Una grande rimozione costantemente presente in ogni campagna elettorale nei comuni della città metropolitana di Roma consiste nel non tenere mai presente la vicinanza di questo convitato pesantissimo: la capitale, una delle città monumentali più grandi e complesse del mondo, una metropoli con uno stato confessionale al suo interno (il Vaticano).

Ce n’è abbastanza per guardare con circospezione ma anche forte antagonismo questo mostro che si stagli ai confini ma dal quale dipendono i modelli di crescita. Se infatti Guidonia ha il Car, aree industriali, un casello stradale che la collega direttamente con la rete autostradale.

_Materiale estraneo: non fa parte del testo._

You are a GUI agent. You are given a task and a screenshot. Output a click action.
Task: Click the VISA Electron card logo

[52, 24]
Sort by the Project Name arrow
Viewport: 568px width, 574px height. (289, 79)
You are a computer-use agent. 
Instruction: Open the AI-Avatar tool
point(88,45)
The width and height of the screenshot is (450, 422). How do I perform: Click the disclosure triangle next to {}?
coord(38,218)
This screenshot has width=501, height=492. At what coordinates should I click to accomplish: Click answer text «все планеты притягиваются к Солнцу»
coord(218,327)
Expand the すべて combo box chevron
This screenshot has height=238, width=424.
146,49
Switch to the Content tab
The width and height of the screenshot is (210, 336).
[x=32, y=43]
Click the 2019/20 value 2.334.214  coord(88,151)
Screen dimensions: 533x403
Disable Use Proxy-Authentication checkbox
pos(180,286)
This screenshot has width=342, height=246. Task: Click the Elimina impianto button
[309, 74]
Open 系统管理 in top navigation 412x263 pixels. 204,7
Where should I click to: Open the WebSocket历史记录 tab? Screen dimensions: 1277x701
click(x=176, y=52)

Questo non è dovuto a sue qualità proprie. Bensì dal fatto di trovare collocazione a Roma. Lo stesso vale per la discarica e l’impianto TMB.

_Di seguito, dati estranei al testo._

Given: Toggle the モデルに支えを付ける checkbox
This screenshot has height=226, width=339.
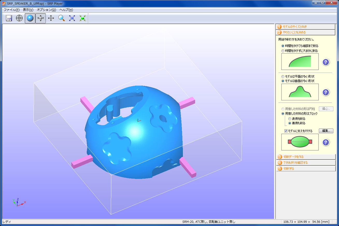Looking at the screenshot, I should (x=286, y=131).
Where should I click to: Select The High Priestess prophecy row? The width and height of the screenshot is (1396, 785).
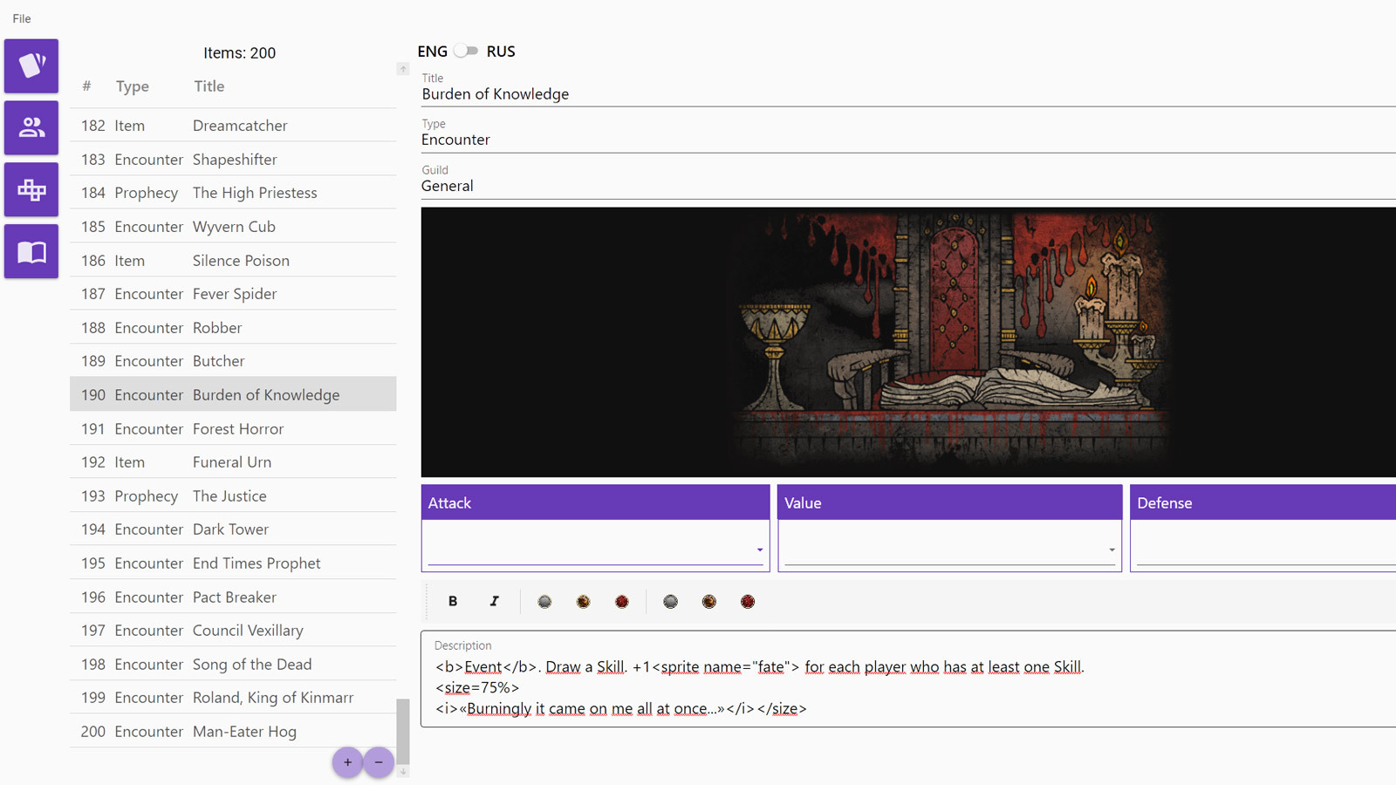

Gli amministratori guardano spesso con insofferenza a Roma. Al netto del sentimento di avversione, oppure al miraggio di una personale carriera politica, si deve capire che proprio da Roma arrivano le grandi opportunità. Una di queste consiste nel predisporsi a una nuova decisiva innovazione. Finalmente arrivare poteri speciali per Roma con la capacità di dare maggiore forza agli atti deliberativi. Potrebbe emanare leggi, come fanno gli enti regione. La discrezionalità decisionale, cioè dove potrà intervenire con una legge, consiste nel valore da determinare. Ma è sicuramente un grande inizio.

L’opportunità per Guidonia consiste nel fatto che sicuramente Roma avrà bisogno di sbocchi nelle adiacenze, quindi inevitabilmente dovrà determinare esorbitando dalla territorialità delimitata dal Grande Raccordo Anulare. Un esempio è dato dalla questione sul termovalorizzatore dove nessuno si è chiesto come possa il sindaco di Roma determinare in area extra comunale.

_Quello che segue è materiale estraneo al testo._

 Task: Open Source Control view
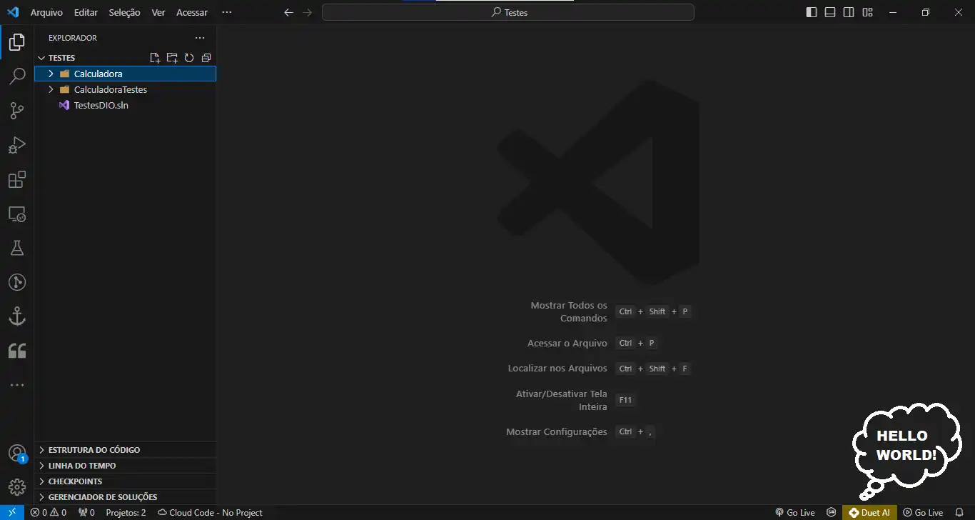(17, 111)
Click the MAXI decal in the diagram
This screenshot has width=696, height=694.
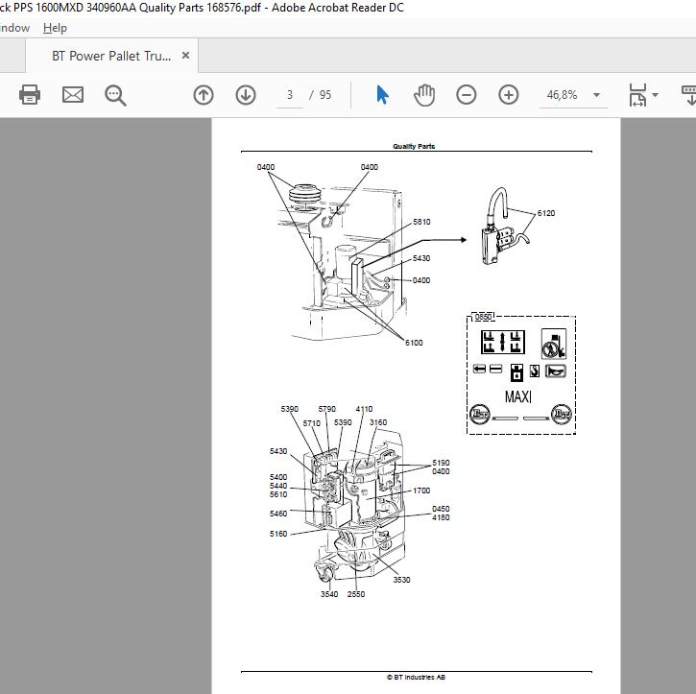coord(518,396)
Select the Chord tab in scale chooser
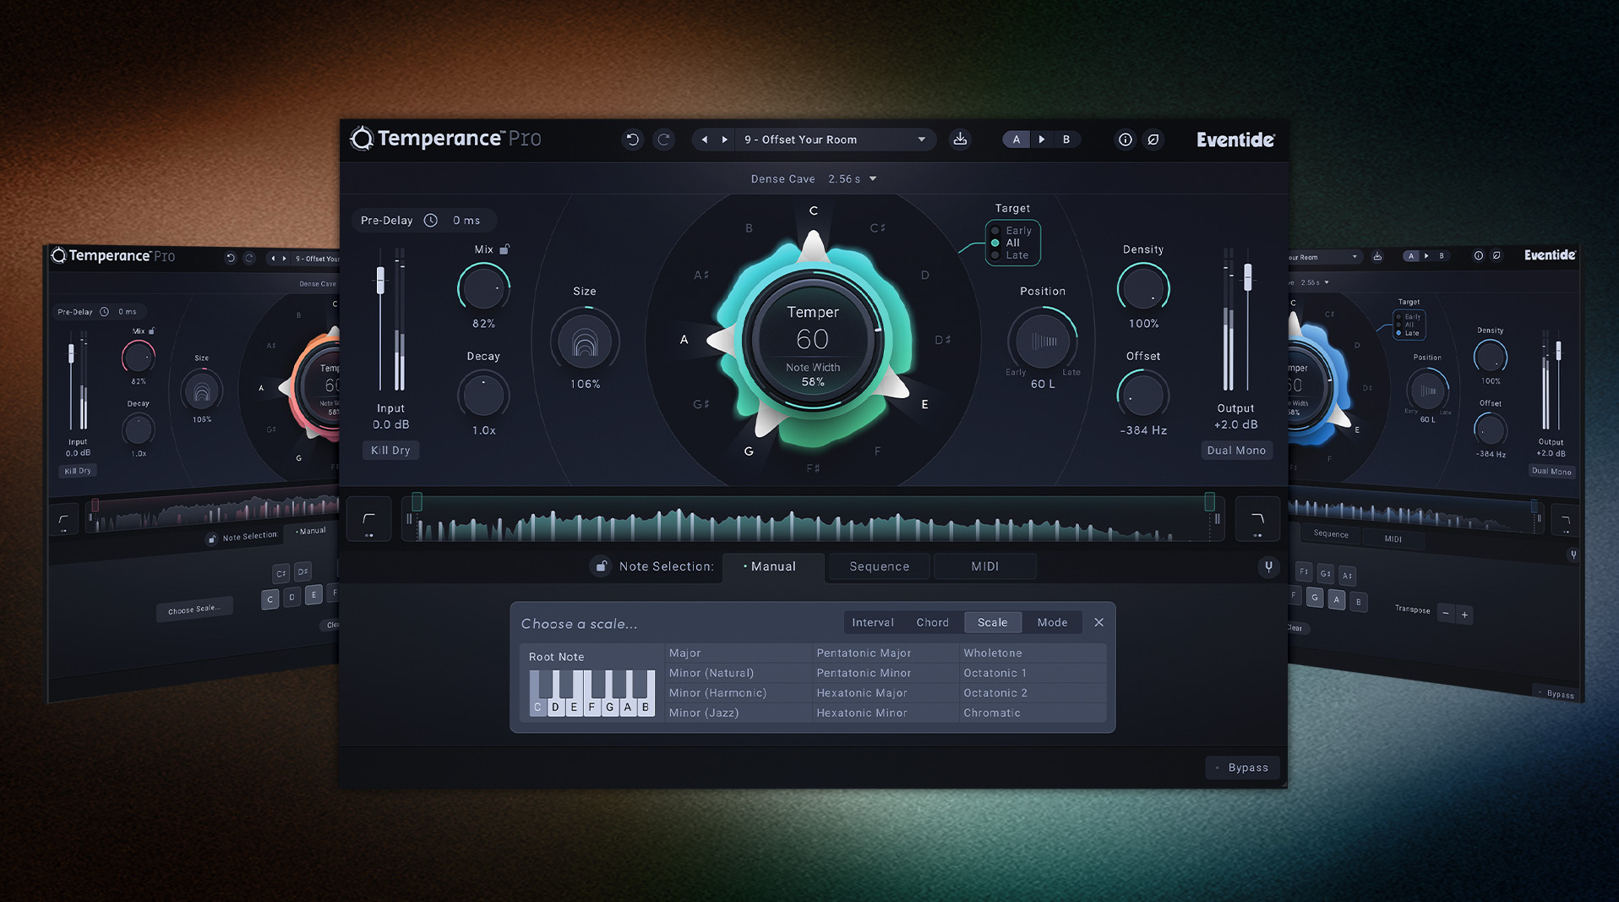Viewport: 1619px width, 902px height. (x=932, y=623)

Sarà quello il momento in Guidonia non dovrà essere solo una servitù, come è stata per il Car e per le aree industriali di Tavernelle. Bensì una città fatta di amministratori con le idee chiare in grado di contestare o mediare, ma anche proporre idee innovative.

Una delle grandi questioni riguarda la mobilità ma anche l’insediamento di attività produttive in prospettiva del Giubileo del 2025. Ed è così che col PNRR Roma potrebbe rappresentare un insostituibile .momento di confronto per la crescita.

Si tratta però di capire cosa serve fare e cosa si può.